Egregio Sig. Prefetto converrà con lo scrivente che si può anche accettare l’idea che per un pò di tempo si debbano fare sacrifici per consentire il restauro di un ambiente che faceva pietà; tuttavia di lì a stravolgere la vita dei colleghi rivedendo la ridistribuzione degli alloggi in maniera così scriteriata e a tutto vantaggio del GOM proprio non va giù. l’Amministrazione penitenziaria, altresì, ha fatto molto male a prevedere una diversa soluzione salvaguardando l’interesse dei propri dipendenti e per due ordini di motivi legati alle opzioni date agli “sfrattati” vale a dire o restare all’interno del perimetro carcerario facendo leva su alloggi demaniali il cui costo addirittura potrebbe superare il costo di un affitto esterno ( qualora infatti fosse solo uno a chiedere l’utilizzo di un alloggio demaniale si ritroverebbe a dover pagare fino a 560 euro mensili) oppure optare per il progetto C.A.S.E. che non solo renderebbe più oneroso il contributo richiesto ai baschi blu rispetto a quello previsto per i soli 4 alloggi collettivi( per questi ultimi il canone mensile non supererebbe quota 67,00 euro) ma li allontanerebbe dal carcere e quindi da un loro potenziale utilizzo in caso di sommosse, rivolte e/o eventi disastrosi quale potrebbe essere ad esempio un terremoto.

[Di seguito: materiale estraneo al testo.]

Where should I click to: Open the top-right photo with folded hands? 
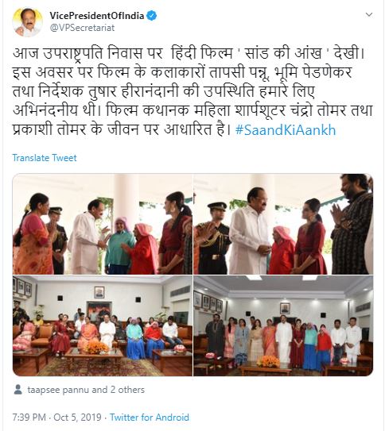[283, 224]
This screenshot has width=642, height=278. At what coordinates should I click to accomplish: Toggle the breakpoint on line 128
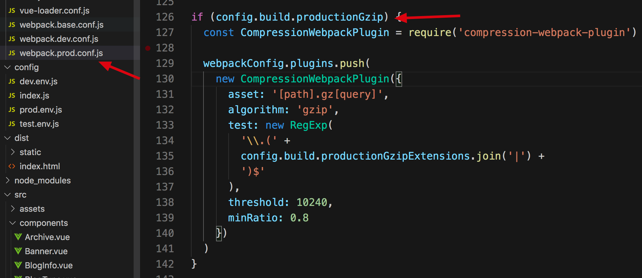tap(148, 48)
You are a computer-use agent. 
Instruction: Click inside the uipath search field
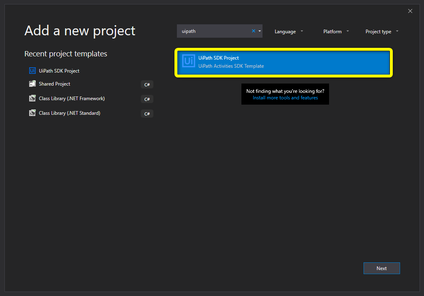pyautogui.click(x=215, y=31)
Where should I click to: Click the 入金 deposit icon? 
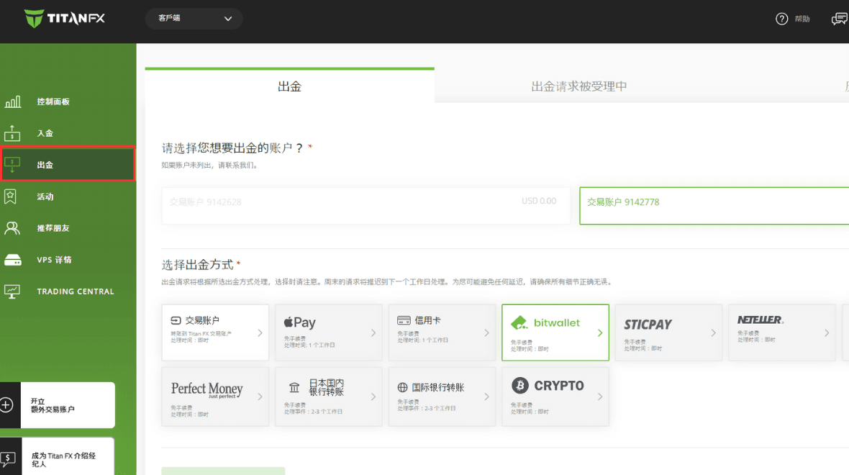tap(12, 133)
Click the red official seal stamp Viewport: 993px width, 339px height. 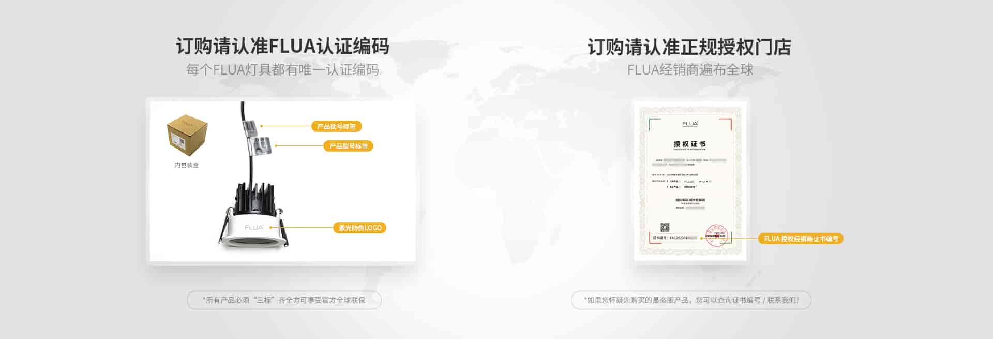(717, 234)
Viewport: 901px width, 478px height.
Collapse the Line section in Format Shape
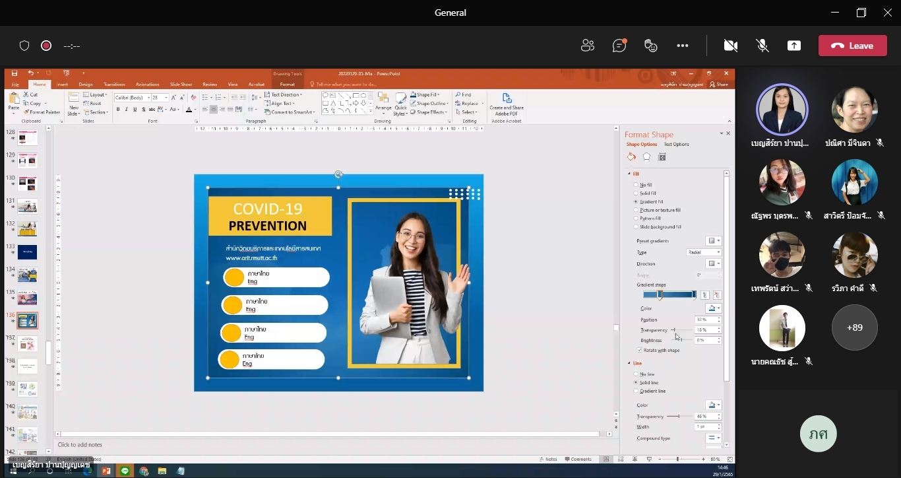(x=629, y=363)
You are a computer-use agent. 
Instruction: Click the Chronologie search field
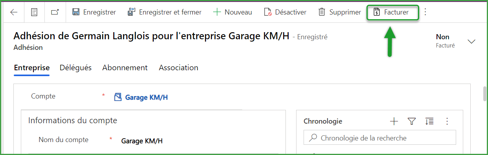380,138
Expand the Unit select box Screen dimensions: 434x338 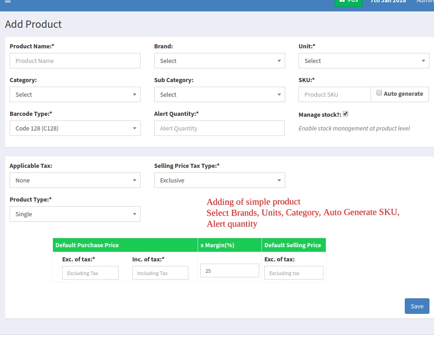(x=364, y=61)
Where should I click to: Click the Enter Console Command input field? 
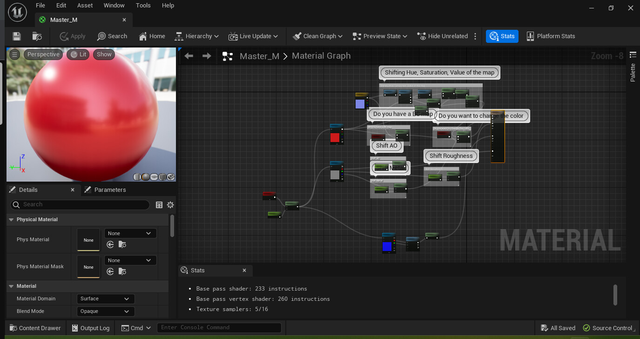pos(219,328)
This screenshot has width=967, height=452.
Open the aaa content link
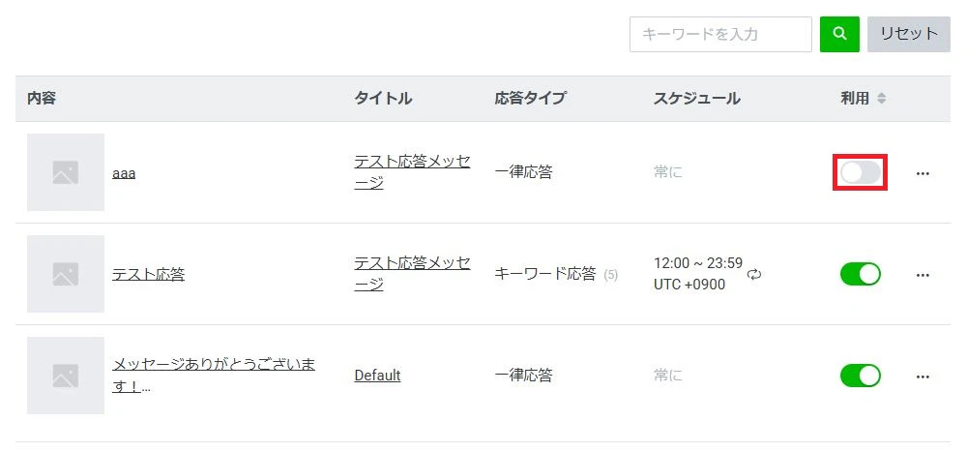(x=124, y=173)
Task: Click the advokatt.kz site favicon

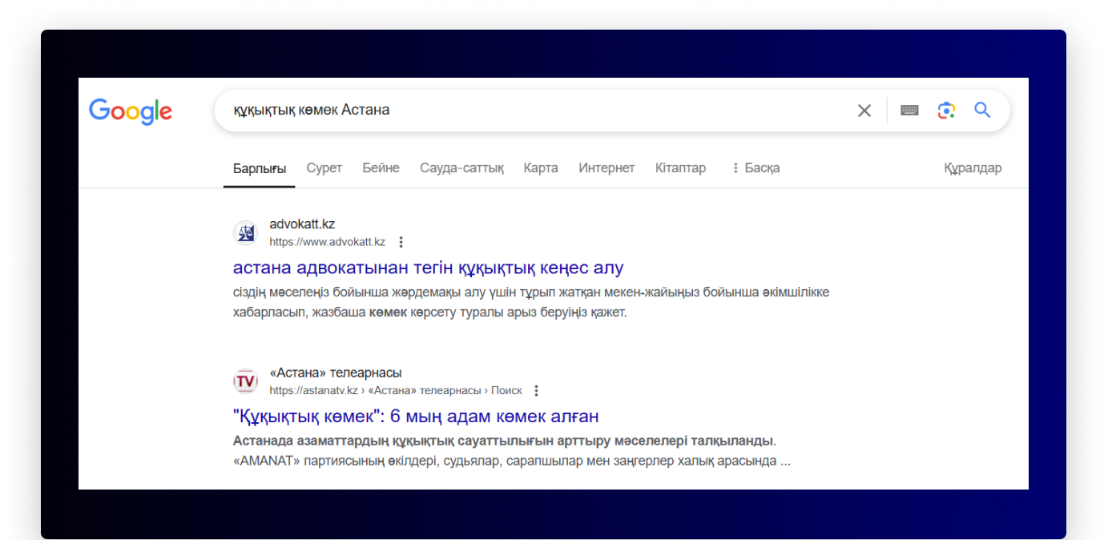Action: click(245, 232)
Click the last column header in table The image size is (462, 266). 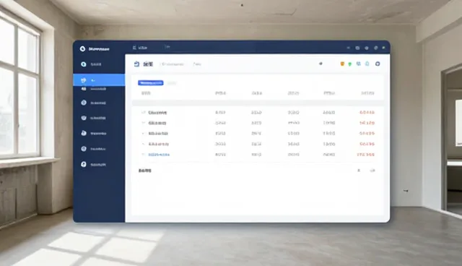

Nel frattempo è arrivata ai massimi livelli la rabbia dei poliziotti defraudati del loro diritto a vivere facendo perno sulle direttive emanate dalla legge di riforma 395/90. Gli stessi come la UIL, arrivati a questo punto, si chiedono che senso ha mantenere l’aliquota del GOM che di fatto occuperà tutti gli spazi della caserma prima in grado di ospitare tutti, compresi gli agenti del quadro permanente, se molti dei servizi facenti capo alle esigenze del circuito speciale del 41 bis sono coperti proprio da chi in malo modo è stato “cacciato” dalla sua camera in caserma. Ergo…che senso ha avere ancora un circuito del genere se poi è chi si spende con innato sacrificio a pagarne le conseguenze?
Premesso quanto sopra si chiede, consapevoli della Sua innata vocazione alla garanzia del diritto altrui, un personale interessamento alla causa e l’attivazione di un tavolo volto a ricercare una soluzione condivisa sulla delicata vicenda.